*What is needed:* Copy out the passage on the formation of the 211th (Wessex) Casualty Clearing Station word for word, in full.

(Passage shown Opens)

As a result of the above changes, on 1 April 1967, the 211th (Wessex) Casualty Clearing Station, Royal Army Medical Corps (Volunteers) was formed in TAVR II with a 200-bed capacity. The station was organised into a Regimental Headquarters (RHQ) and three squadrons: RHQ and A Squadron based in Plymouth, B Squadron at Wyvern Barracks in Exeter, and C Squadron in Truro. The station was formed by the amalgamation of the western RAMC territorial units of the 43rd Division/District's area of responsibility: 11th (Southern) Casualty Clearing Station, 23rd (Cornwall) Field Dressing Station, and 128th (Wessex) Field Ambulance. The 11th and 23rd Stations came from Southern Command, while the 128th Field Ambulance came from the 43rd (Wessex) Division/District. After formation, the new station was assigned to South West District, previously the 43rd (Wessex) Division/District, though these un-centralised districts became a nuisance and caused issues rather quickly.

(Passage shown Closes)
(Exercise data Opens)

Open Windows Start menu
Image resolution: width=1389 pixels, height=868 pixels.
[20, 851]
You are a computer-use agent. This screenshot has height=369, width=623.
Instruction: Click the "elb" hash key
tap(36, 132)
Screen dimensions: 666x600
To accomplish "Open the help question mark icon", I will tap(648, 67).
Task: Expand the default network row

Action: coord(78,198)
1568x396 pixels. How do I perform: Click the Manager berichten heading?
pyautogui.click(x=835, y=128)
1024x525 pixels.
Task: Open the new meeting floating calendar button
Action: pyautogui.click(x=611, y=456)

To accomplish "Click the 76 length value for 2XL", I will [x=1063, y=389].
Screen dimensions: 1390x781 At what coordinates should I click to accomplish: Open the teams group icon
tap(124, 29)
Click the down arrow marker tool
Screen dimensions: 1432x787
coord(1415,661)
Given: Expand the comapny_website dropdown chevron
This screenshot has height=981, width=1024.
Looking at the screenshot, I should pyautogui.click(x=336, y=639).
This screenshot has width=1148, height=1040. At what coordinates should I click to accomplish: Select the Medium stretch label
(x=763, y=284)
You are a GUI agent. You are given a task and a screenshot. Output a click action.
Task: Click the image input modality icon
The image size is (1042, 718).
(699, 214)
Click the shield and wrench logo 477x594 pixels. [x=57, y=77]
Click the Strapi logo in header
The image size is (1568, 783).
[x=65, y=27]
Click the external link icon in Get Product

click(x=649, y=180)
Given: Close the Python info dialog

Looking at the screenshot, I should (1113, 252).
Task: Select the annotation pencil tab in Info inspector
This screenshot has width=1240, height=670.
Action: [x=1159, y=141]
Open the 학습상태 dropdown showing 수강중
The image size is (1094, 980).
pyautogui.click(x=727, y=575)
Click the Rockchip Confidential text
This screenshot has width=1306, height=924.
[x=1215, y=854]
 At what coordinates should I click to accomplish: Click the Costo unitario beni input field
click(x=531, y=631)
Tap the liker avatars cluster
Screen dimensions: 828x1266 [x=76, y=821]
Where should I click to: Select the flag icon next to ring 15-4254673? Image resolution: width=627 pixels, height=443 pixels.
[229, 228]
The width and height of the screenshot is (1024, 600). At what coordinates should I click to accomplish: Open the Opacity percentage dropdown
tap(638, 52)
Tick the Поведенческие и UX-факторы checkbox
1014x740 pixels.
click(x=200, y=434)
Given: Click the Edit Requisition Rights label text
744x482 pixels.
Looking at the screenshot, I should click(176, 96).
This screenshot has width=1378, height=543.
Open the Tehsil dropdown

(Exercise data Closes)

*Task solution:*
As a result of the above changes, on 1 April 1967, the 211th (Wessex) Casualty Clearing Station, Royal Army Medical Corps (Volunteers) was formed in TAVR II with a 200-bed capacity. The station was organised into a Regimental Headquarters (RHQ) and three squadrons: RHQ and A Squadron based in Plymouth, B Squadron at Wyvern Barracks in Exeter, and C Squadron in Truro. The station was formed by the amalgamation of the western RAMC territorial units of the 43rd Division/District's area of responsibility: 11th (Southern) Casualty Clearing Station, 23rd (Cornwall) Field Dressing Station, and 128th (Wessex) Field Ambulance. The 11th and 23rd Stations came from Southern Command, while the 128th Field Ambulance came from the 43rd (Wessex) Division/District. After formation, the new station was assigned to South West District, previously the 43rd (Wessex) Division/District, though these un-centralised districts became a nuisance and caused issues rather quickly.